Due to severe flooding, the headquarters and the Ministry of Emergency Management on July 6 dispatched nine more work teams to various regions, including Sichuan, Chongqing, Hunan and Jiangxi. Previously, teams had been sent to assist in flood relief in Hubei and Anhui.
Anhui and neighboring Hubei province, the epicenter of the pandemic in China, appeared to be the hardest hit by the rain, Associated Press said.
Severe flooding and heavy rains have killed at least two people and disrupted the Chinese language exam in She county in southern Anhui province after only 500 of the 2,000 students had reached the exam site on July 7, the Huangshan city government said.
Nearly 30,000 people were evacuated in Hubei's Huanggang city after water started seeping from a reservoir, the China News Service reported. The reservoir has been reinforced and a channel dug to release flood water.
Two people died in Hubei and nearly 1 million have been affected in the province by the flooding, the state-owned news service said.
|A staff member walks by spillways at Xin'an River Reservoir in east China's Zhejiang Province, July 7, 2020. Photo by Xinhua/Weng Xinyang|
The Xin'an River Reservoir, an important flood control project in the upper reaches of the Qiantang River, opened spillways for the first time in nine years on July 7 to lower the crest of the floods.

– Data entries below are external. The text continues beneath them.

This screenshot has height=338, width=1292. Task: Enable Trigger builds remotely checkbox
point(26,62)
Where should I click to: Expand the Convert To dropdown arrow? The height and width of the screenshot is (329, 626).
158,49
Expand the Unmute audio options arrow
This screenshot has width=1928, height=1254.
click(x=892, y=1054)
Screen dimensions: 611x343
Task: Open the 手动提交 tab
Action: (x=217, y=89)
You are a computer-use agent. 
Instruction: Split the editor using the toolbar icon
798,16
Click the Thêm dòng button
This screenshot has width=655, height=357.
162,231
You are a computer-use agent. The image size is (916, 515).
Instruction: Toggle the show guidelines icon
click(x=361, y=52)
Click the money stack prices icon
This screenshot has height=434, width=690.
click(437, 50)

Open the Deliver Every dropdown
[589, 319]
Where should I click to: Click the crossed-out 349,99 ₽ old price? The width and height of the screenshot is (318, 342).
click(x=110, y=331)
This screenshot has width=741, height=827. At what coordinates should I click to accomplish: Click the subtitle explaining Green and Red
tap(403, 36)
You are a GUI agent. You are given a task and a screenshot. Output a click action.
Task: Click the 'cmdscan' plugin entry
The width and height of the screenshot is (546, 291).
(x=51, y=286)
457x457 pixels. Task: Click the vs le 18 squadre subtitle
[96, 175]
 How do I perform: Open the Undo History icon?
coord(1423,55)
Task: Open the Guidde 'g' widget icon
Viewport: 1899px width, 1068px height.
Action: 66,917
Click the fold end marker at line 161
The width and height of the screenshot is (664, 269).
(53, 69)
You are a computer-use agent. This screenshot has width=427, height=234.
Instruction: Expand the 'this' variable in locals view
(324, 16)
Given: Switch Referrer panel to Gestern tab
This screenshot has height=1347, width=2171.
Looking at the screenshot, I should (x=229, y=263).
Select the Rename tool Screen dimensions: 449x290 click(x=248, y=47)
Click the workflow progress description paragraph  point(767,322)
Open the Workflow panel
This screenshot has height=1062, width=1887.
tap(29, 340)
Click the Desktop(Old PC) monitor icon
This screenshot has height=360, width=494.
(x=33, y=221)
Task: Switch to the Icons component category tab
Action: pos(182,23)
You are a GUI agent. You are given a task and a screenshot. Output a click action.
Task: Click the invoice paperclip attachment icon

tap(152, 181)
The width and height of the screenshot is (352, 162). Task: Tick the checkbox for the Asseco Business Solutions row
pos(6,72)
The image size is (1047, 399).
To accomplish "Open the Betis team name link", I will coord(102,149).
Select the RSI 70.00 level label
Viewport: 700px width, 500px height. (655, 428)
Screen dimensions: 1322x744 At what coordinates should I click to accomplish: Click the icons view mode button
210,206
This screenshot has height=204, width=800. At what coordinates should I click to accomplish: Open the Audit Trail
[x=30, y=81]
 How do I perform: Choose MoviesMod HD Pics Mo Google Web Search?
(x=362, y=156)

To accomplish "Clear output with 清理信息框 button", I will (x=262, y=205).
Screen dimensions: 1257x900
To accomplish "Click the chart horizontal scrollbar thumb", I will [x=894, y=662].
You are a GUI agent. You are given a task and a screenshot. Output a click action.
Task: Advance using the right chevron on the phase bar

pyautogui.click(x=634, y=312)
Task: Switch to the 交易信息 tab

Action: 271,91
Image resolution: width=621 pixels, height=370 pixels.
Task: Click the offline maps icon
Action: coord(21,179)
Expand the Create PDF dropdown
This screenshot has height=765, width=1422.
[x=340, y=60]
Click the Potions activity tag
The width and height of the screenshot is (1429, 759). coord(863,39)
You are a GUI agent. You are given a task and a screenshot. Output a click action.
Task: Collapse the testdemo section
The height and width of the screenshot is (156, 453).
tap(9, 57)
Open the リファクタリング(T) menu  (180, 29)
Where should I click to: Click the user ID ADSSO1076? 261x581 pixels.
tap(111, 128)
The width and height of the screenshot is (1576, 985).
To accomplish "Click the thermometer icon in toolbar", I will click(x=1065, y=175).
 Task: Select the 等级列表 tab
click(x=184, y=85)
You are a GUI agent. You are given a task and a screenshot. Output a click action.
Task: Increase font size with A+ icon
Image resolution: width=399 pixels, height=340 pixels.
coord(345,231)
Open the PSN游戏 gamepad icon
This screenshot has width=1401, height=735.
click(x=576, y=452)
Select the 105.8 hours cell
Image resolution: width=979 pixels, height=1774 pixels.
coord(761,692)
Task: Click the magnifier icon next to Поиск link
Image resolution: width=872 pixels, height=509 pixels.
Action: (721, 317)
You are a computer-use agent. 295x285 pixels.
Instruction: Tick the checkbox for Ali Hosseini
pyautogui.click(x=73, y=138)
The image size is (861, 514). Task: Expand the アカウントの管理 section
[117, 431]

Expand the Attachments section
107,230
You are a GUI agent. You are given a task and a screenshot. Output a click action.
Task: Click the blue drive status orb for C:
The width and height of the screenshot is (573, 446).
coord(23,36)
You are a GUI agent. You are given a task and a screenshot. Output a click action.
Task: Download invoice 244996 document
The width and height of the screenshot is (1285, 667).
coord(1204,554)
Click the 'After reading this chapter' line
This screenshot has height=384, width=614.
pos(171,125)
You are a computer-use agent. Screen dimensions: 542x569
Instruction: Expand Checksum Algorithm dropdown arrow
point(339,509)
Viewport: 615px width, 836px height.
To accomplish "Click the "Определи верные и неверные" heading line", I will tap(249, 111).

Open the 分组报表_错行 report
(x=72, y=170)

This is also the seventh time spillways of the reservoir were opened to release floodwaters since it was built in the 1950s.
"Due to heavy downpours and floods in the upstream Anhui province, the water level of the lake rose rapidly and had exceeded the flood limited water level," said Zheng Chaohong, deputy director of the local water conservancy bureau.
"Weather forecasts showed that heavy rain will persist in areas around the reservoir in the next three days, and there's a risk of flooding even when the hydropower station runs at full capacity, so we decided to open the spillways," said Zheng.
|Water gushes out from spillways at Xin'an River Reservoir in east China's Zhejiang Province, July 7, 2020. Photo by Xinhua/Weng Xinyang|
Since June, continuous downpours have lashed large parts of southern China, and the waters of many rivers in the affected regions have exceeded warning levels.
China has a four-tier flood control emergency response system, with level I representing the most severe.
Meanwhile, the country's national observatory on July 7 afternoon issued an orange alert, the second highest in its four-tier, color-coded alert system, for rainstorms from July 7 night to July 8 night.
By late June, more than 12 million people across 13 provinces had been affected, Bloomberg reports, citing China’s Ministry of Emergency Management.
As of last Friday, there were 119 people dead or missing nationwide as a result of the rainstorms, while the emergency ministry estimated economic losses to be in excess of 40 billion yuan (USD 5.7 billion).
State media also reported that 21 people died and another 15 were injured after a bus crashed into a reservoir in southwest Guizhou province./.